Provisions of SB 132

  • SB 132 requires CDCR to ask each person during initial intake and in a private setting to specify their gender identity (male, female, non-binary); whether they identify as transgender, non-binary or intersex; and their gender pronoun and honorific. People cannot be disciplined for refusing to respond or for not disclosing complete information and they can at any time update their information regarding their gender identity.
  • SB 132 prohibits staff, contractors and volunteers from failing to consistently use a person’s gender pronouns and honorifics in verbal and written communications.
  • All incarcerated people who are transgender, non-binary or intersex are to be searched in a manner consistent with their gender identity or according to the gender designation of the facility where they are housed, based on the person’s search preference. If the incarcerated individual’s preference or gender identity cannot be determined, the search is to be conducted according to the gender designation of the facility where they are housed.
  • SB 132 requires CDCR to house a person who identifies as transgender, non-binary or intersex in a correctional facility – including residential reentry facilities – designated for men or women based on their preference.
  • Serious consideration is to be given to their health and safety perceptions for bed assignments, placement or programs. This includes granting single-cell status, housing them with another incarcerated person of their choice, or removing people who pose a safety threat. If the individual is not granted an alternative based on their health and safety perceptions, CDCR is to document the reasons for that denial and share them with the individual.

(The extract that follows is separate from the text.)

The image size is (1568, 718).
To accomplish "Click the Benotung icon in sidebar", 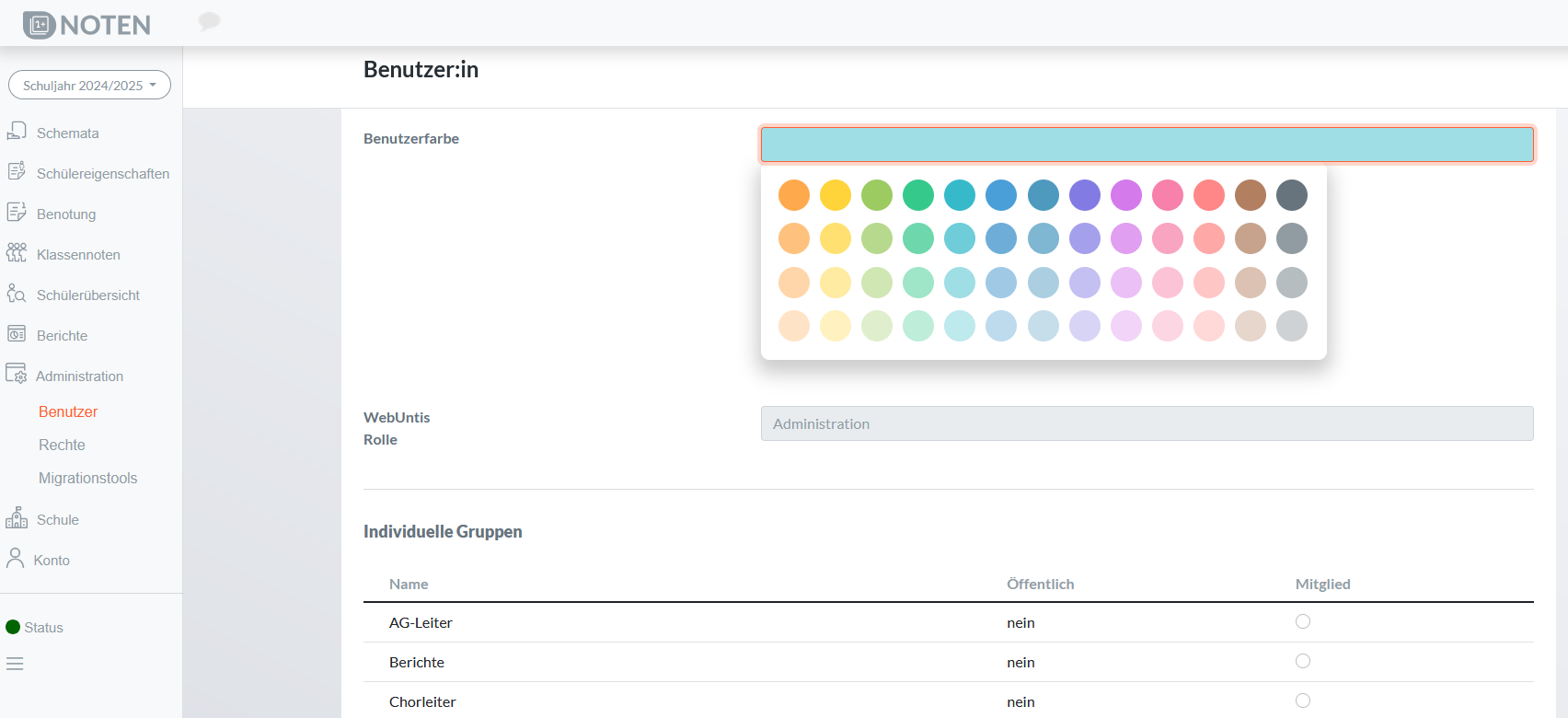I will (17, 213).
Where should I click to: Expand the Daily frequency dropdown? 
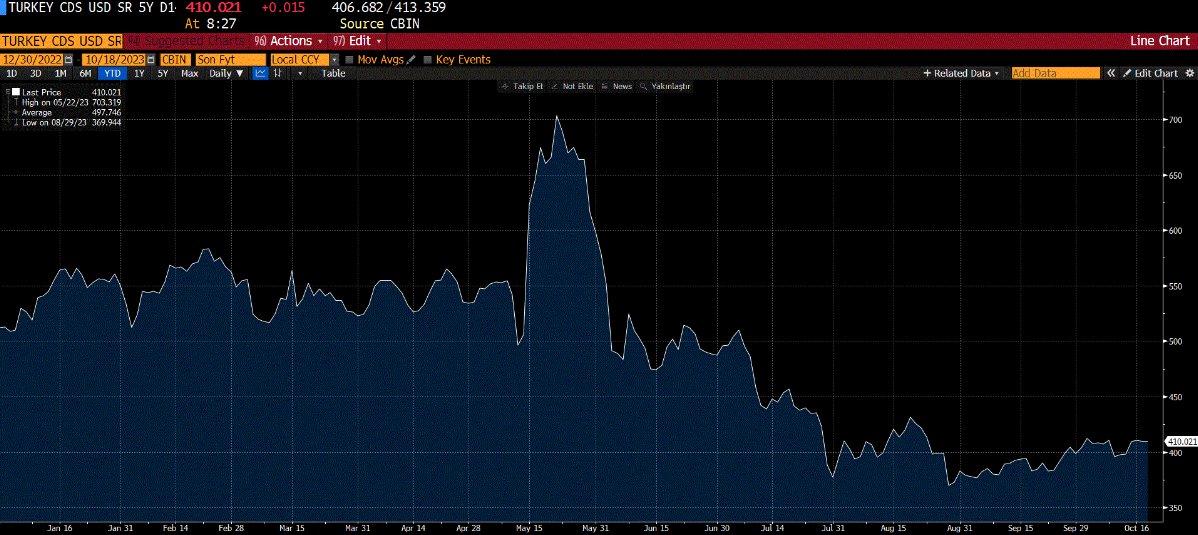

  • If CDCR has management or security concerns with an incarcerated person’s search preference or preferred housing placement, the Secretary or their designee is to certify in writing a specific and articulable basis why CDCR is unable to accommodate that search or housing preference. SB 132 does place some limitations on the reason that CDCR can deny a search preference or housing placement. The incarcerated person is to receive a copy of the written statement and be provided a meaningful opportunity to object.
  • If an incarcerated individual raises concerns for their health or safety at any time, their housing and placement is to be reassessed.